▶ **What to do**: Every line below from the one with "Click the Türkiye Finans wordmark text" through the one with "You are a computer-use agent. Viewport: 700px" should be retyped exactly, both ends included; no other lines and no pictures.

[Stored data entries]
##########
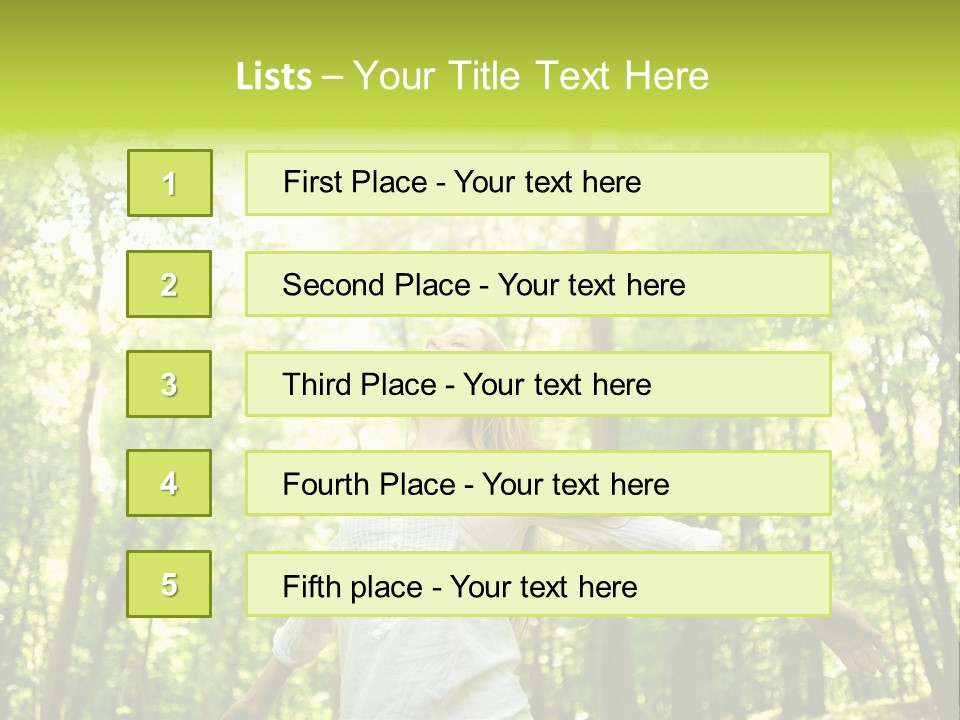Click Your text here in Third Place row

pos(557,385)
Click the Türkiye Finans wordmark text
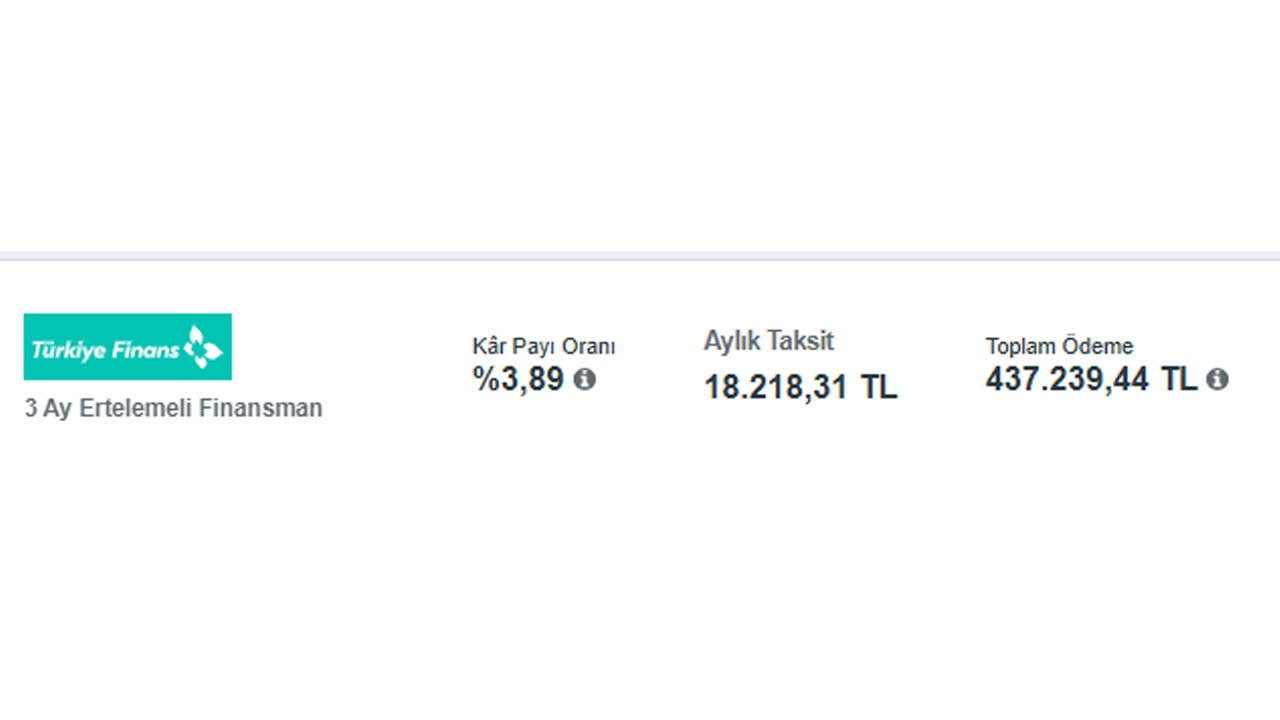Image resolution: width=1280 pixels, height=720 pixels. [106, 350]
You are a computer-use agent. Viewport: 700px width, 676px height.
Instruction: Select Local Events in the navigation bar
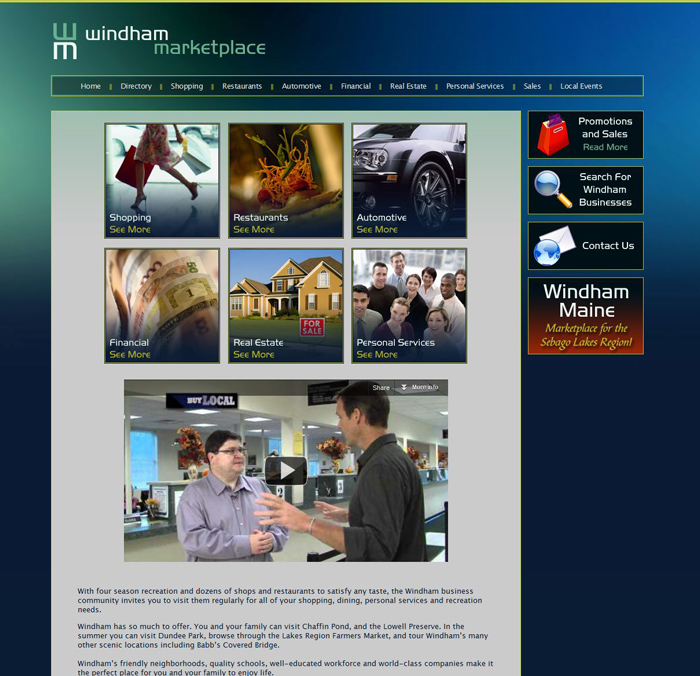pos(581,86)
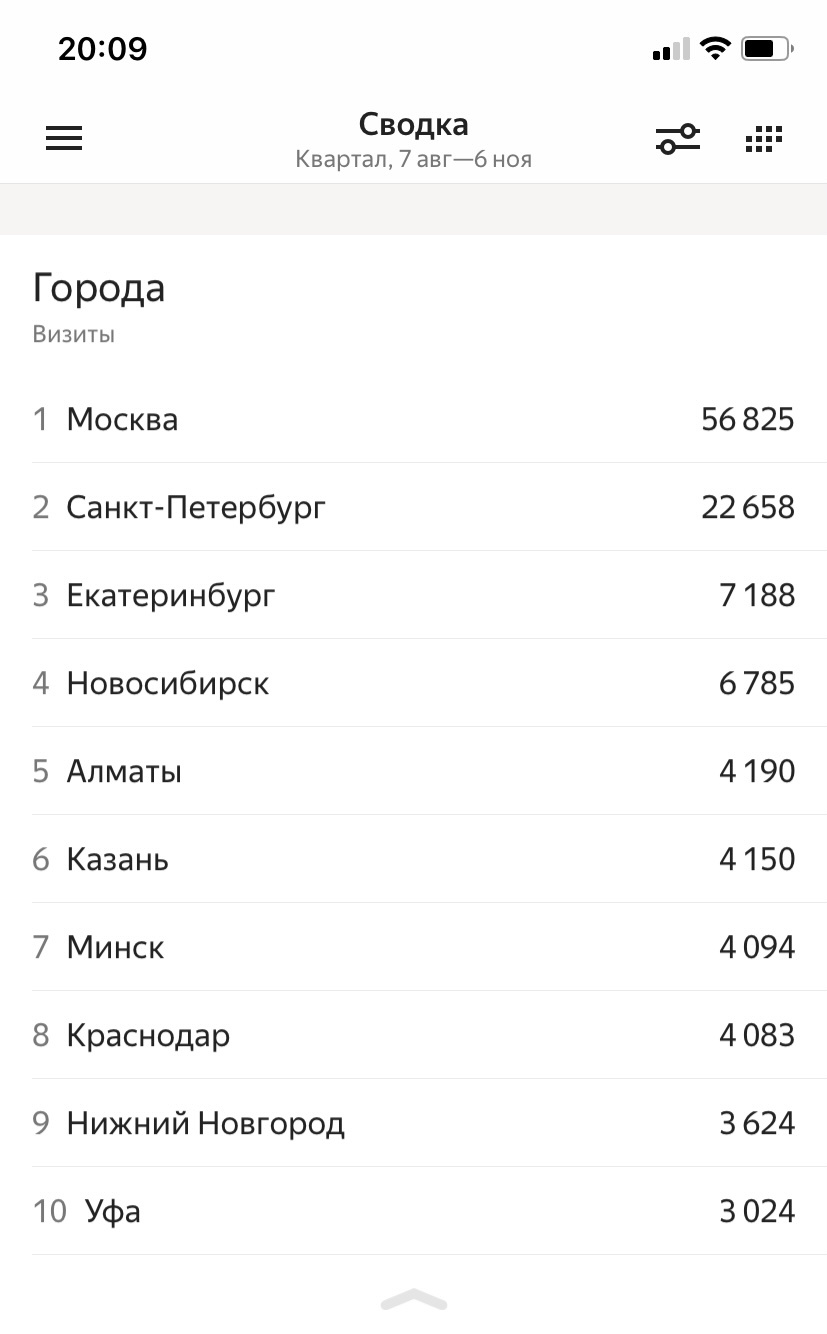
Task: Tap the Wi-Fi status icon
Action: pyautogui.click(x=715, y=48)
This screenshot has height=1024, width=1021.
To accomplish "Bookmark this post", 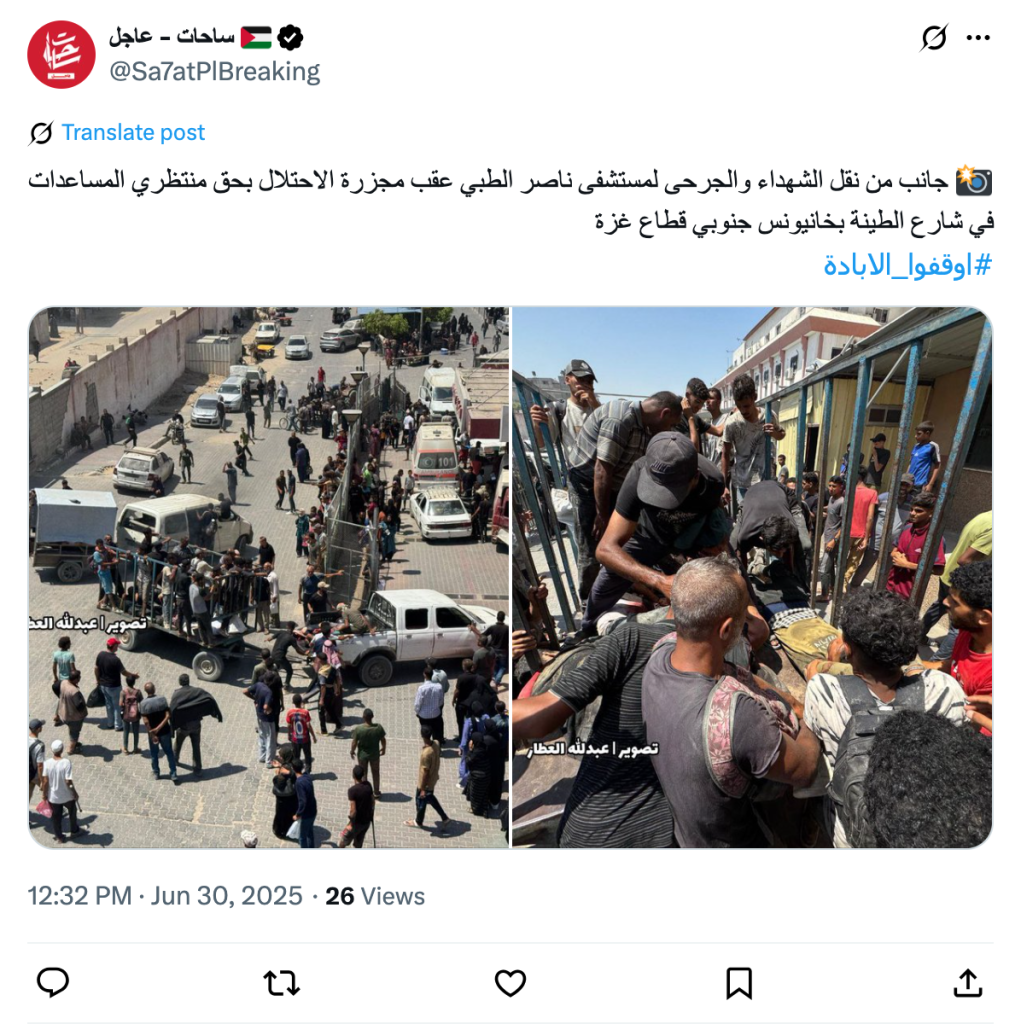I will 739,983.
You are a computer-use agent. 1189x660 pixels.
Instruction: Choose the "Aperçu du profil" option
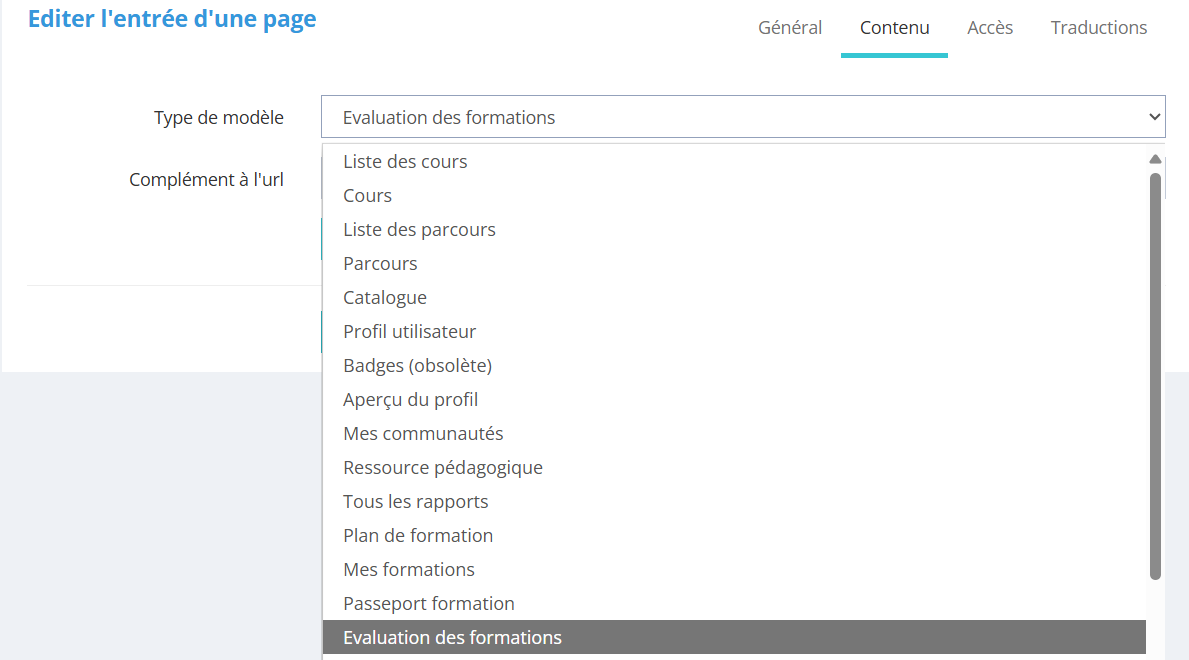[x=410, y=399]
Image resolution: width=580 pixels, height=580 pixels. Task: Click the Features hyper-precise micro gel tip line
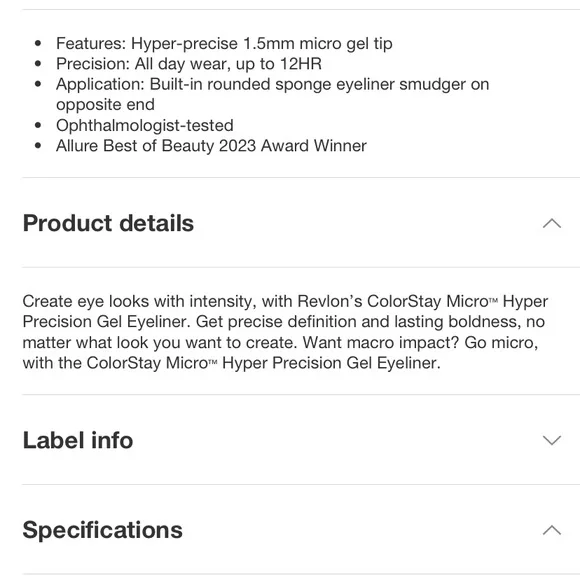[224, 44]
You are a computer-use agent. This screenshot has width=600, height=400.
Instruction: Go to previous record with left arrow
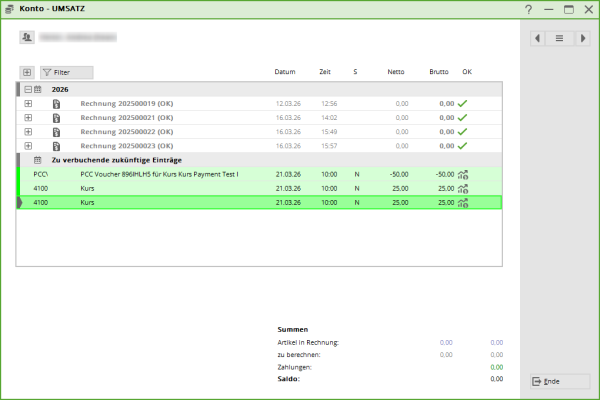(539, 38)
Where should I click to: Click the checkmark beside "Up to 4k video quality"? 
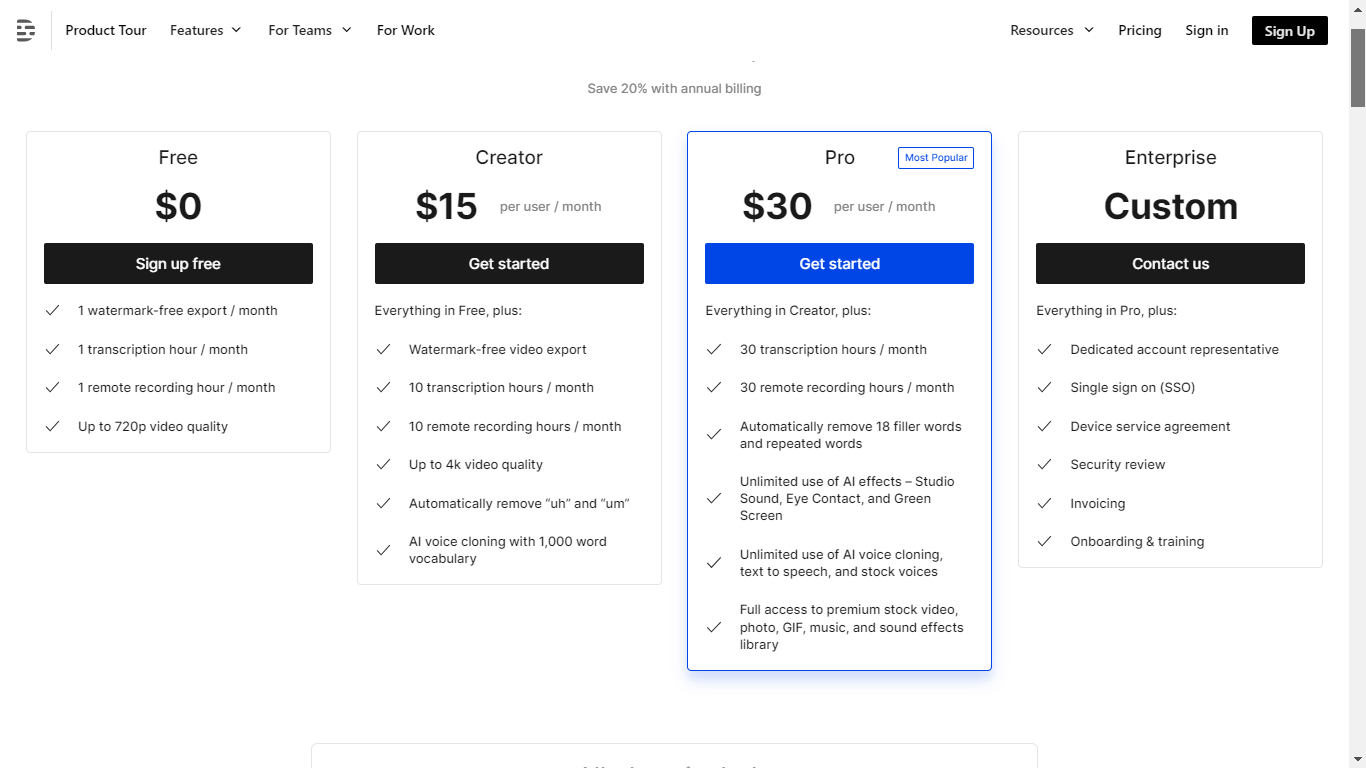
##########
▶ **Response to the task**:
Click the Türkiye Finans wordmark text
Image resolution: width=1280 pixels, height=720 pixels. [106, 350]
You are a computer-use agent. Viewport: 700px width, 676px height.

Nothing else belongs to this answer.